Evaluation¶
Evaluation scores benchmark-keyed routes against a stock file. If you start from raw planner output, adapt and collect routes first.
Tracking Runtime¶
Measure inference time
from retrocast.utils import ExecutionTimer
timer = ExecutionTimer()
for target in benchmark.targets.values():
with timer.measure(target.id):
raw_output = model.predict(target.smiles)
# ... adapt/store results ...
exec_stats = timer.to_model()
Score Predictions¶
Evaluate routes against stock
from retrocast.api import load_benchmark, load_stock_file, score_predictions
benchmark = load_benchmark("data/1-benchmarks/definitions/mkt-cnv-160.json.gz")
stock = load_stock_file("data/1-benchmarks/stocks/buyables-stock.txt")
# dict[target_id, list[Route]]
predictions = {"target-001": [route1, route2], "target-002": [route3]}
results = score_predictions(
benchmark=benchmark,
predictions=predictions,
stock=stock,
model_name="Experimental-Model-V1",
)
for target_id, evaluation in results.results.items():
print(f"\nTarget: {target_id}")
print(f" Is solvable: {evaluation.is_solvable}")

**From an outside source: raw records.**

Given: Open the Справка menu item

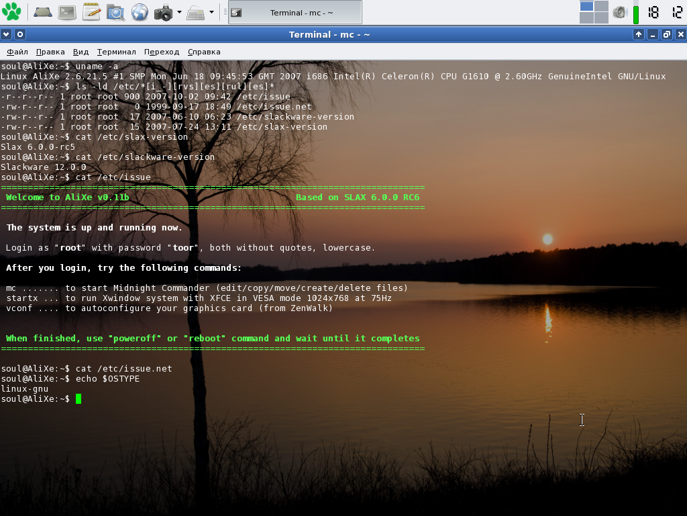Looking at the screenshot, I should 204,52.
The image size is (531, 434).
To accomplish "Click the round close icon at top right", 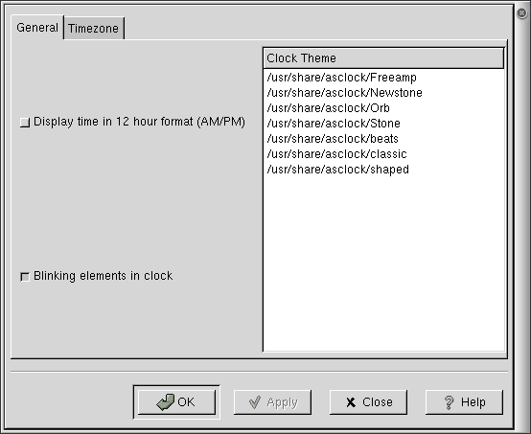I will click(521, 13).
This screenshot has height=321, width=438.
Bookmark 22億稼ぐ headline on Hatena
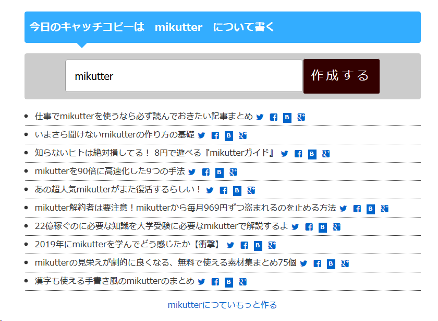point(323,227)
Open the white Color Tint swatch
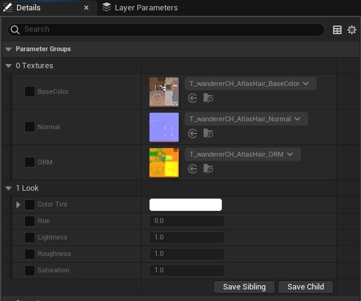The width and height of the screenshot is (361, 301). tap(185, 205)
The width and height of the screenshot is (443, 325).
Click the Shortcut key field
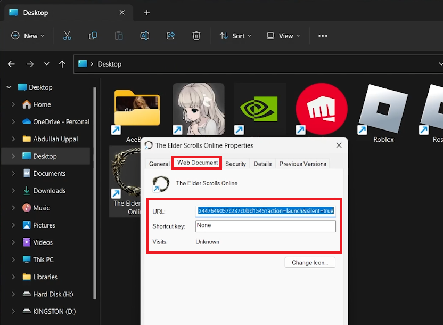266,226
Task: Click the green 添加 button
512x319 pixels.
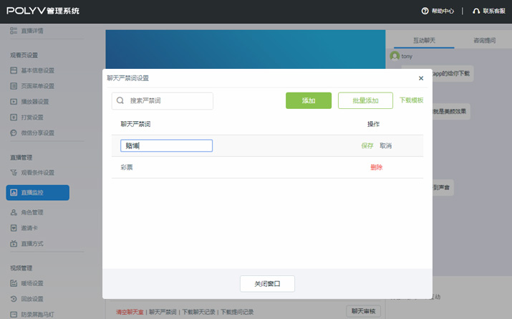Action: (309, 101)
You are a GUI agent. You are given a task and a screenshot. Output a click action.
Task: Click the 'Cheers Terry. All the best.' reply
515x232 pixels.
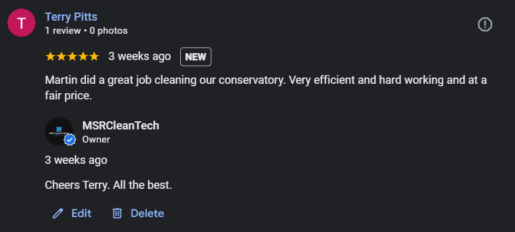click(x=108, y=185)
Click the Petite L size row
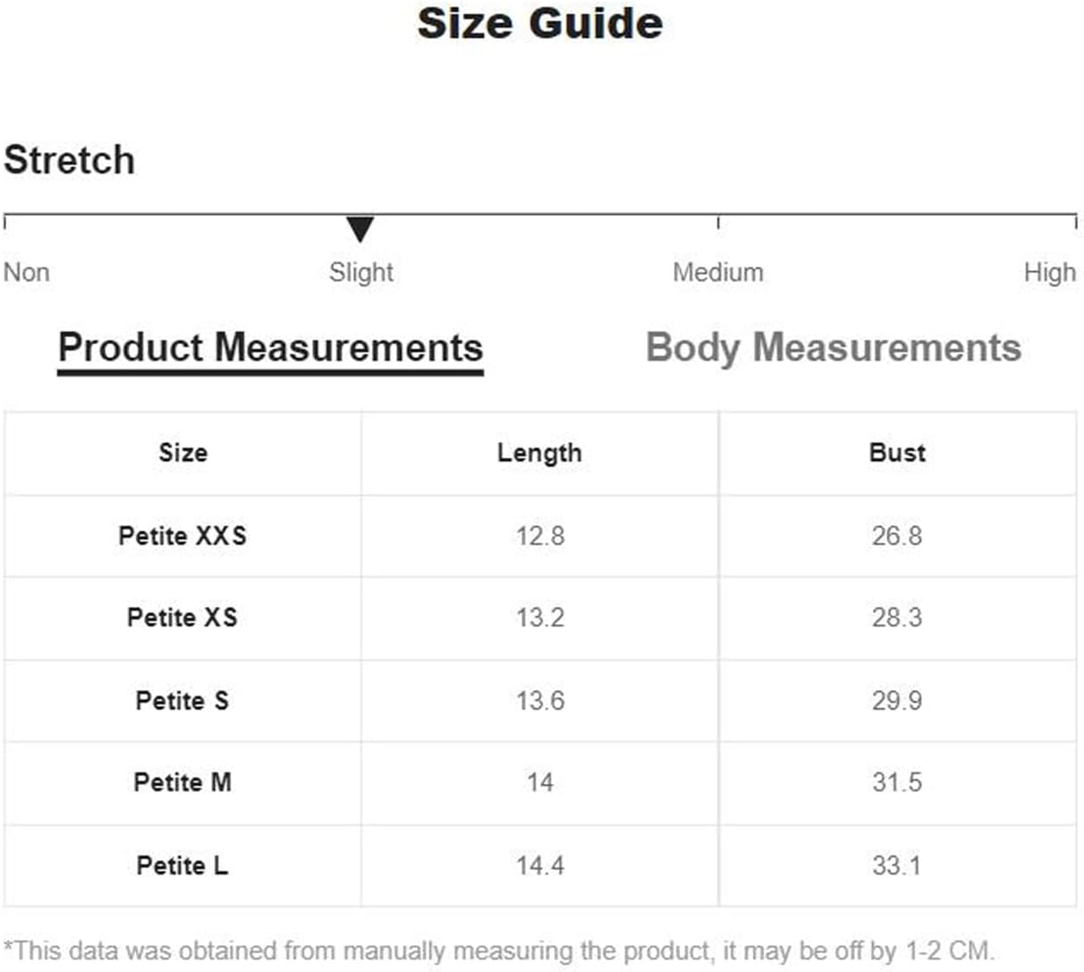The height and width of the screenshot is (972, 1084). point(540,865)
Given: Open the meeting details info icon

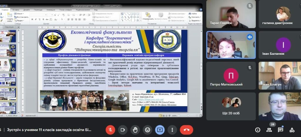Looking at the screenshot, I should 257,130.
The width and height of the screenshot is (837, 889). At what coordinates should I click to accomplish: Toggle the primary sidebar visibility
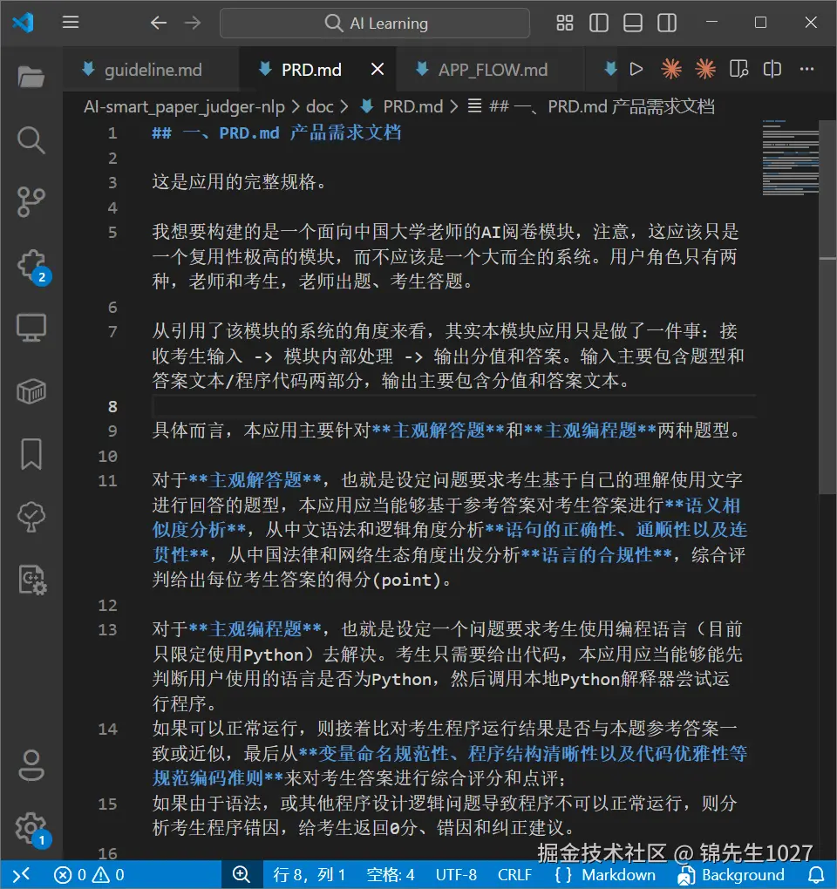pyautogui.click(x=599, y=23)
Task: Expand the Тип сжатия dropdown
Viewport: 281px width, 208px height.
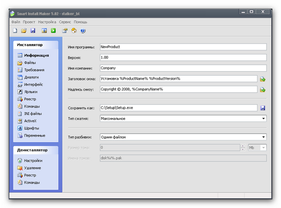Action: pos(264,119)
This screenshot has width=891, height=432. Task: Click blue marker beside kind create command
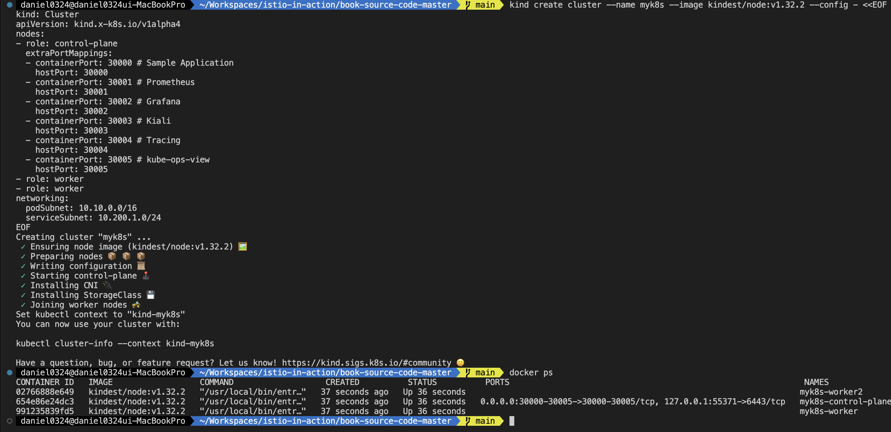(10, 5)
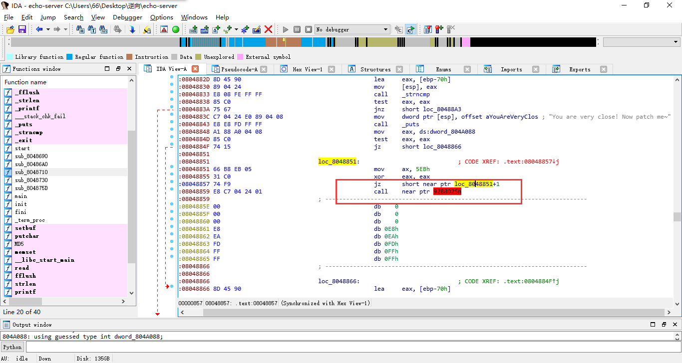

print(f" Top-1 solved: {evaluation.top_1_is_solved}")
print(f" GT rank: {evaluation.gt_rank}")
print(f" Best route length: {evaluation.best_route_length}")
Predictions must be keyed by benchmark target ID. Each route is evaluated by checking whether all leaves are present in stock and whether the route matches the benchmark ground truth.
Complete Evaluation Sketch¶
Adapt, collect, score
from retrocast import adapt_provider_output, collect_benchmark_predictions, get_adapter, load_benchmark
from retrocast.api import load_stock_file, score_predictions
benchmark = load_benchmark("benchmark.json.gz")
stock = load_stock_file("stock.txt")
adapter = get_adapter("aizynth")
routes = adapt_provider_output(raw_provider_output, adapter)
collected = collect_benchmark_predictions(routes, benchmark)
results = score_predictions(
benchmark=benchmark,
predictions=collected.routes_by_target,
stock=stock,
model_name="my-model",
)